▸ **Stated exercise**: Turn every line of the records below into a JSON list of strings, one string per line, with blank lines omitted.

▸ **Data for processing**:
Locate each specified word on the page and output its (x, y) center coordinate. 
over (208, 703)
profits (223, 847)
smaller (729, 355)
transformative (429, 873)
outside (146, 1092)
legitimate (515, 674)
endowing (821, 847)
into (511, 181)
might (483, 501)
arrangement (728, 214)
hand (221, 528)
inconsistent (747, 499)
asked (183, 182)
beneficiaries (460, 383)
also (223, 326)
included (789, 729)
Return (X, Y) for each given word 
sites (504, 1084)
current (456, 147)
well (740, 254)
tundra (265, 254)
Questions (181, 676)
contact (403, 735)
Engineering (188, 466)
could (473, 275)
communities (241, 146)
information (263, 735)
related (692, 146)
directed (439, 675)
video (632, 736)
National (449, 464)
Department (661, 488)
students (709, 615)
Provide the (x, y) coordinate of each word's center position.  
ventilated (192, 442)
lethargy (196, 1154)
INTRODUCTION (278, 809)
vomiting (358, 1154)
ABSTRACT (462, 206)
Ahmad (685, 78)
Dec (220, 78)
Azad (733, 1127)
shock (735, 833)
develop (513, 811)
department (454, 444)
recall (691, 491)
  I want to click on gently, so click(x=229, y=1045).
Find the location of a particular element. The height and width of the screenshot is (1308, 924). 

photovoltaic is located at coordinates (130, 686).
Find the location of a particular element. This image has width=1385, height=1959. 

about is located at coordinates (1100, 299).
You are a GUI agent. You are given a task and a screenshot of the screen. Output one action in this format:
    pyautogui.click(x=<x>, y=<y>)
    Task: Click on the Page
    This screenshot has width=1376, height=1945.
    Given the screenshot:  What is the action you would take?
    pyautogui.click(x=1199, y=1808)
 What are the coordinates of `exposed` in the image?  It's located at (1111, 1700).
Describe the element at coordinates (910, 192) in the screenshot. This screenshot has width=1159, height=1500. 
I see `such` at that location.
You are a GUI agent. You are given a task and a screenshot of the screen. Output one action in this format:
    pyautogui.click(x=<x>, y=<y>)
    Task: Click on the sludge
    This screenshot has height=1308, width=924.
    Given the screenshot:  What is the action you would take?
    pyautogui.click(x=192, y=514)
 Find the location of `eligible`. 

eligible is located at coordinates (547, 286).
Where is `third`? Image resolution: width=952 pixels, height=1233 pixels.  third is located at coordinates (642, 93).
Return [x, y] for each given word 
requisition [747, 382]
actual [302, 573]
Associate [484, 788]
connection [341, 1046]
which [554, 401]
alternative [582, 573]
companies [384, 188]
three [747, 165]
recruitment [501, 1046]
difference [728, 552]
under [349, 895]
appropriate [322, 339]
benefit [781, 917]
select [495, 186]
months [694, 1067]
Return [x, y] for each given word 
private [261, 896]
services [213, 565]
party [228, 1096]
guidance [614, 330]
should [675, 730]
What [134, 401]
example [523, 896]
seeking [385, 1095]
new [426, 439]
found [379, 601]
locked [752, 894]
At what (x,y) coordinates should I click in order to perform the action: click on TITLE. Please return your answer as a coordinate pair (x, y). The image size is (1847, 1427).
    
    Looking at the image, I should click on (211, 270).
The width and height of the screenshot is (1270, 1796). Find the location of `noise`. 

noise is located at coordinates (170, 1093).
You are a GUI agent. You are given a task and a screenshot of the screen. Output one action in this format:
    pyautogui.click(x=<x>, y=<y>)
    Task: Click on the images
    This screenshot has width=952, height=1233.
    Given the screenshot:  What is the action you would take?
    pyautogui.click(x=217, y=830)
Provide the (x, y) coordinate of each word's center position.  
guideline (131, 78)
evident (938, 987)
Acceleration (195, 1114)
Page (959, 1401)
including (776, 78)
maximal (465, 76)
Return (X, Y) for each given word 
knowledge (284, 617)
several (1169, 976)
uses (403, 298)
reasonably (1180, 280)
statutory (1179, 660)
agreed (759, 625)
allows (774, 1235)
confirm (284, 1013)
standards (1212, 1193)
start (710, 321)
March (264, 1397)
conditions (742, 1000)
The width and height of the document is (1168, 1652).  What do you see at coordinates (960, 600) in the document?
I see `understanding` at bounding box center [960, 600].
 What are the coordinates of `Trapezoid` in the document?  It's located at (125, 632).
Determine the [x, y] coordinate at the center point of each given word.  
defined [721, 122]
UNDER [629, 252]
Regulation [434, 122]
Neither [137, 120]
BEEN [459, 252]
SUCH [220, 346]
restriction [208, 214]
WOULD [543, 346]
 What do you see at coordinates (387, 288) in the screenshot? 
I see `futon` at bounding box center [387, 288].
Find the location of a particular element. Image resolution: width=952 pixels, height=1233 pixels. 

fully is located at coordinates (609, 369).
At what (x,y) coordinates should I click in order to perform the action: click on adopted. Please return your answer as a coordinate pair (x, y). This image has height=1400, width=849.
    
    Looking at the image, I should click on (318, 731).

▸ **Task output**:
[
  "Locate each specified word on the page and output its (x, y) center coordinate. ",
  "over (208, 703)",
  "profits (223, 847)",
  "smaller (729, 355)",
  "transformative (429, 873)",
  "outside (146, 1092)",
  "legitimate (515, 674)",
  "endowing (821, 847)",
  "into (511, 181)",
  "might (483, 501)",
  "arrangement (728, 214)",
  "hand (221, 528)",
  "inconsistent (747, 499)",
  "asked (183, 182)",
  "beneficiaries (460, 383)",
  "also (223, 326)",
  "included (789, 729)",
  "Return (X, Y) for each given word ",
  "sites (504, 1084)",
  "current (456, 147)",
  "well (740, 254)",
  "tundra (265, 254)",
  "Questions (181, 676)",
  "contact (403, 735)",
  "Engineering (188, 466)",
  "could (473, 275)",
  "communities (241, 146)",
  "information (263, 735)",
  "related (692, 146)",
  "directed (439, 675)",
  "video (632, 736)",
  "National (449, 464)",
  "Department (661, 488)",
  "students (709, 615)",
  "Provide the (x, y) coordinate of each word's center position.  ",
  "ventilated (192, 442)",
  "lethargy (196, 1154)",
  "INTRODUCTION (278, 809)",
  "vomiting (358, 1154)",
  "ABSTRACT (462, 206)",
  "Ahmad (685, 78)",
  "Dec (220, 78)",
  "Azad (733, 1127)",
  "shock (735, 833)",
  "develop (513, 811)",
  "department (454, 444)",
  "recall (691, 491)",
  "  I want to click on gently, so click(x=229, y=1045).",
  "Find the location of a particular element. The height and width of the screenshot is (1308, 924). ",
  "photovoltaic is located at coordinates (130, 686).",
  "Find the location of a particular element. This image has width=1385, height=1959. ",
  "about is located at coordinates (1100, 299).",
  "You are a GUI agent. You are given a task and a screenshot of the screen. Output one action in this format:",
  "    pyautogui.click(x=<x>, y=<y>)",
  "    Task: Click on the Page",
  "    This screenshot has width=1376, height=1945.",
  "    Given the screenshot:  What is the action you would take?",
  "    pyautogui.click(x=1199, y=1808)",
  " What are the coordinates of `exposed` in the image?  It's located at (1111, 1700).",
  "Describe the element at coordinates (910, 192) in the screenshot. This screenshot has width=1159, height=1500. ",
  "I see `such` at that location.",
  "You are a GUI agent. You are given a task and a screenshot of the screen. Output one action in this format:",
  "    pyautogui.click(x=<x>, y=<y>)",
  "    Task: Click on the sludge",
  "    This screenshot has height=1308, width=924.",
  "    Given the screenshot:  What is the action you would take?",
  "    pyautogui.click(x=192, y=514)",
  " Find the location of `eligible`. ",
  "eligible is located at coordinates (547, 286).",
  "Where is `third`? Image resolution: width=952 pixels, height=1233 pixels.  third is located at coordinates (642, 93).",
  "Return [x, y] for each given word ",
  "requisition [747, 382]",
  "actual [302, 573]",
  "Associate [484, 788]",
  "connection [341, 1046]",
  "which [554, 401]",
  "alternative [582, 573]",
  "companies [384, 188]",
  "three [747, 165]",
  "recruitment [501, 1046]",
  "difference [728, 552]",
  "under [349, 895]",
  "appropriate [322, 339]",
  "benefit [781, 917]",
  "select [495, 186]",
  "months [694, 1067]",
  "Return [x, y] for each given word ",
  "private [261, 896]",
  "services [213, 565]",
  "party [228, 1096]",
  "guidance [614, 330]",
  "should [675, 730]",
  "What [134, 401]",
  "example [523, 896]",
  "seeking [385, 1095]",
  "new [426, 439]",
  "found [379, 601]",
  "locked [752, 894]",
  "At what (x,y) coordinates should I click in order to perform the action: click on TITLE. Please return your answer as a coordinate pair (x, y). The image size is (1847, 1427).",
  "    Looking at the image, I should click on (211, 270).",
  "The width and height of the screenshot is (1270, 1796). Find the location of `noise`. ",
  "noise is located at coordinates (170, 1093).",
  "You are a GUI agent. You are given a task and a screenshot of the screen. Output one action in this format:",
  "    pyautogui.click(x=<x>, y=<y>)",
  "    Task: Click on the images",
  "    This screenshot has width=952, height=1233.",
  "    Given the screenshot:  What is the action you would take?",
  "    pyautogui.click(x=217, y=830)",
  "Provide the (x, y) coordinate of each word's center position.  ",
  "guideline (131, 78)",
  "evident (938, 987)",
  "Acceleration (195, 1114)",
  "Page (959, 1401)",
  "including (776, 78)",
  "maximal (465, 76)",
  "Return (X, Y) for each given word ",
  "knowledge (284, 617)",
  "several (1169, 976)",
  "uses (403, 298)",
  "reasonably (1180, 280)",
  "statutory (1179, 660)",
  "agreed (759, 625)",
  "allows (774, 1235)",
  "confirm (284, 1013)",
  "standards (1212, 1193)",
  "start (710, 321)",
  "March (264, 1397)",
  "conditions (742, 1000)",
  "The width and height of the document is (1168, 1652).  What do you see at coordinates (960, 600) in the document?",
  "I see `understanding` at bounding box center [960, 600].",
  " What are the coordinates of `Trapezoid` in the document?  It's located at (125, 632).",
  "Determine the [x, y] coordinate at the center point of each given word.  ",
  "defined [721, 122]",
  "UNDER [629, 252]",
  "Regulation [434, 122]",
  "Neither [137, 120]",
  "BEEN [459, 252]",
  "SUCH [220, 346]",
  "restriction [208, 214]",
  "WOULD [543, 346]",
  " What do you see at coordinates (387, 288) in the screenshot? ",
  "I see `futon` at bounding box center [387, 288].",
  "Find the location of a particular element. Image resolution: width=952 pixels, height=1233 pixels. ",
  "fully is located at coordinates (609, 369).",
  "At what (x,y) coordinates should I click in order to perform the action: click on adopted. Please return your answer as a coordinate pair (x, y). This image has height=1400, width=849.",
  "    Looking at the image, I should click on (318, 731)."
]